Hi folks,
I am investigating the effect of dynamically over/underclocking the GPU during execution of some HPC code on the total energy consumption of a given process. Having achieved promising results locally (RTX A4000) where I am able to run the experimental code with sudo, I am looking to rerun the experiment on a remote node in a HPC cluster, to test it on an A100. As this is a shared system, I cannot expect to have sudo access to run large amounts of code.
Most of the NVML API documentation for the relevant functionality 1, 2, requires “root/admin” permissions.
So as I understand the documentation, the system administrator will have to run a script involving the nvmlDeviceSetAPIRestriction() to modify the permission until a system reboot will reset everything.

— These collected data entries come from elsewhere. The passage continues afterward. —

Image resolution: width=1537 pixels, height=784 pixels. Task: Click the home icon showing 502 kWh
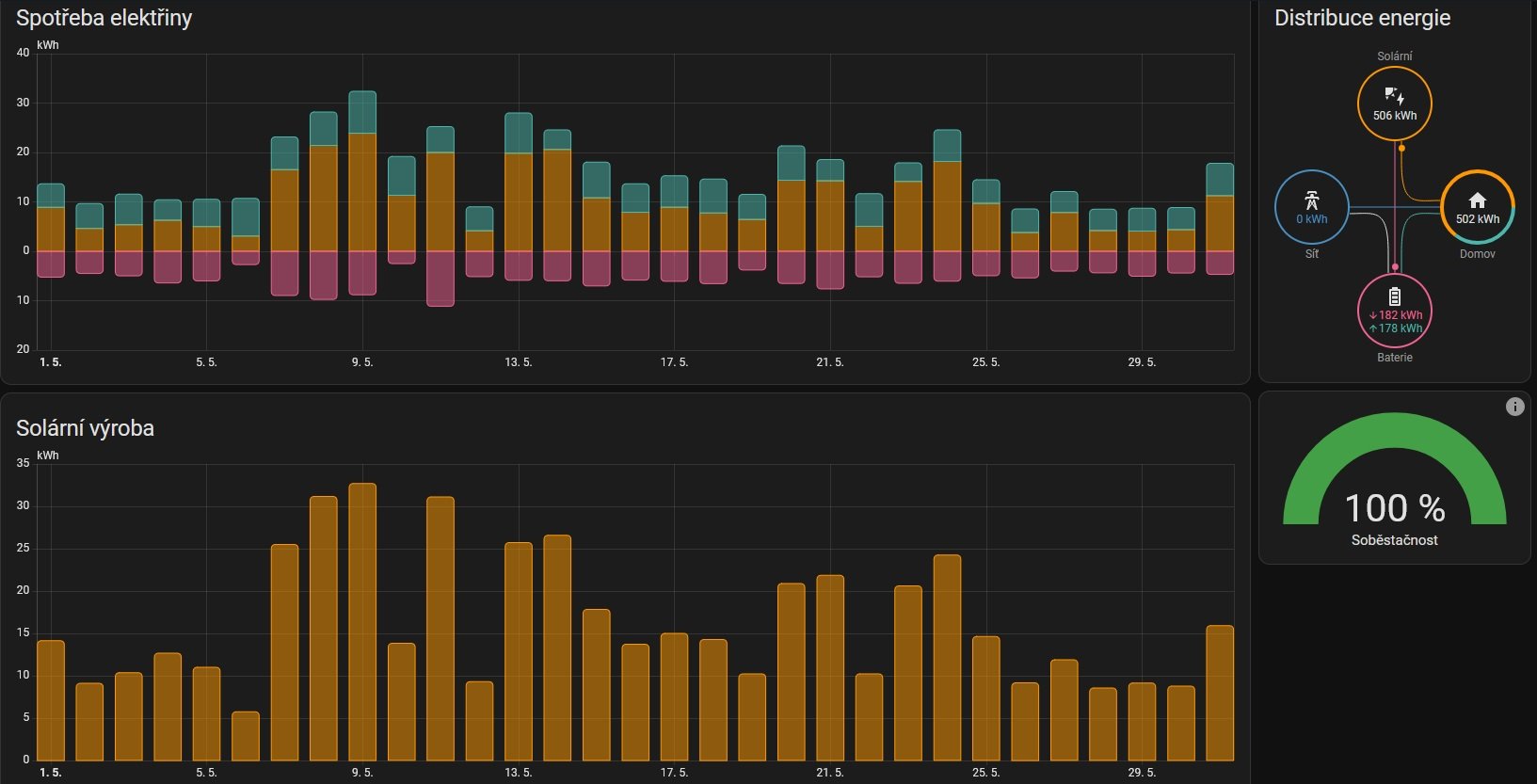1477,200
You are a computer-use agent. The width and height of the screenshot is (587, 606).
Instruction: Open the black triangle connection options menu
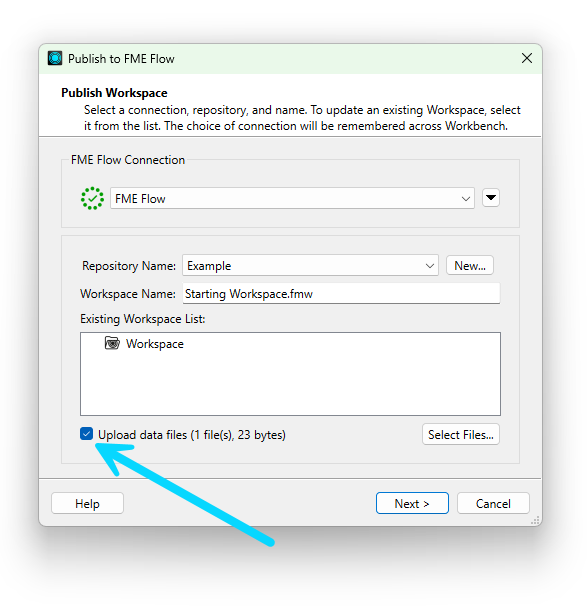[x=491, y=198]

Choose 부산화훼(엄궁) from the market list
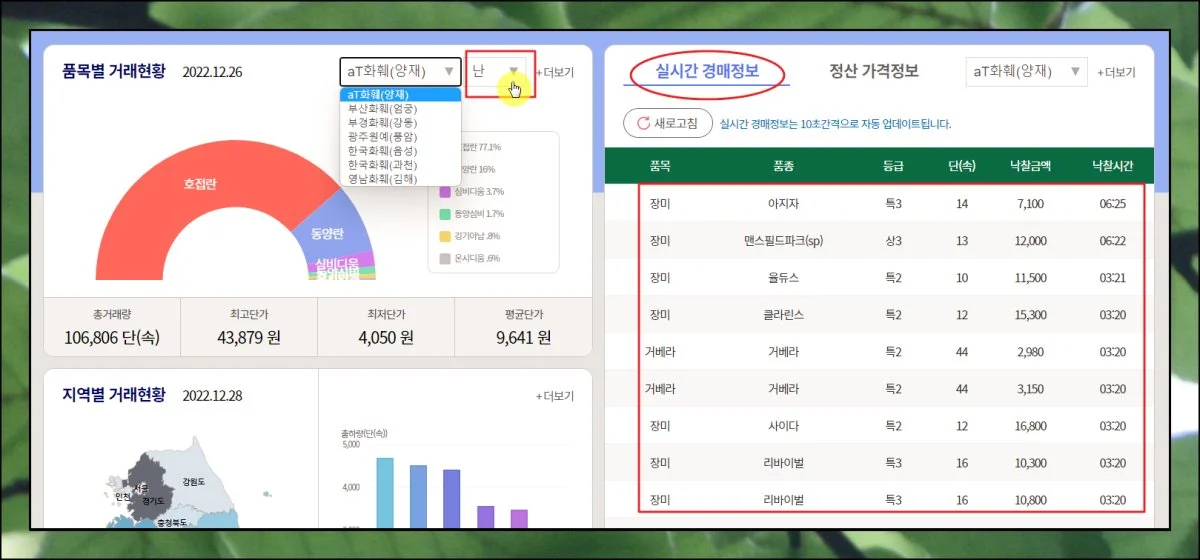(383, 108)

I have written a barebones script, but I think I must be making a mistake in how I am using one of the functions, as when run both locally and on the HPC node with sudo privileges, it returns the same error “NVML error at nvmlDeviceSetAPIRestriction: Not Supported”.
The local machine has 1x RTX A4000, and the remote node has 4x A100, they should all fully support the NVML featureset.
The script:
//compile with: nvcc modifyNVMLpermission.cu -o modifyNVMLpermission -lnvidia-ml
//run with: sudo ./modifyNVMLpermission
#include <stdio.h>
#include <nvml.h>
int main(void){
nvmlReturn_t nvml;
nvmlDevice_t nvmlDevice;
nvml = nvmlInit_v2();
if (nvml != NVML_SUCCESS){
printf("\nNVML error at nvmlInit_v2: %s\n", nvmlErrorString(nvml));
} else {
printf("\nnvmlInit_v2 success\n");
}
int deviceNum = 0;
nvml = nvmlDeviceGetHandleByIndex_v2 (deviceNum, &nvmlDevice );
if (nvml != NVML_SUCCESS){
printf("\nNVML error at nvmlDeviceGetHandleByIndex_v2: %s\n", nvmlErrorString(nvml));
} else {
printf("\nnvmlDeviceGetHandleByIndex_v2 success\n");
}
printf("\nSetting APIRestriction on device %d\n",deviceNum);
nvml = nvmlDeviceSetAPIRestriction (nvmlDevice, NVML_RESTRICTED_API_SET_APPLICATION_CLOCKS, NVML_FEATURE_ENABLED);
if (nvml != NVML_SUCCESS){
printf("\nNVML error at nvmlDeviceSetAPIRestriction: %s\n", nvmlErrorString(nvml));
} else {
printf("\nAPI Restriction set successfully");
}
return 0;
}
Thank you for taking the time to read this lengthy post - and I’d be grateful for any suggestions you might have!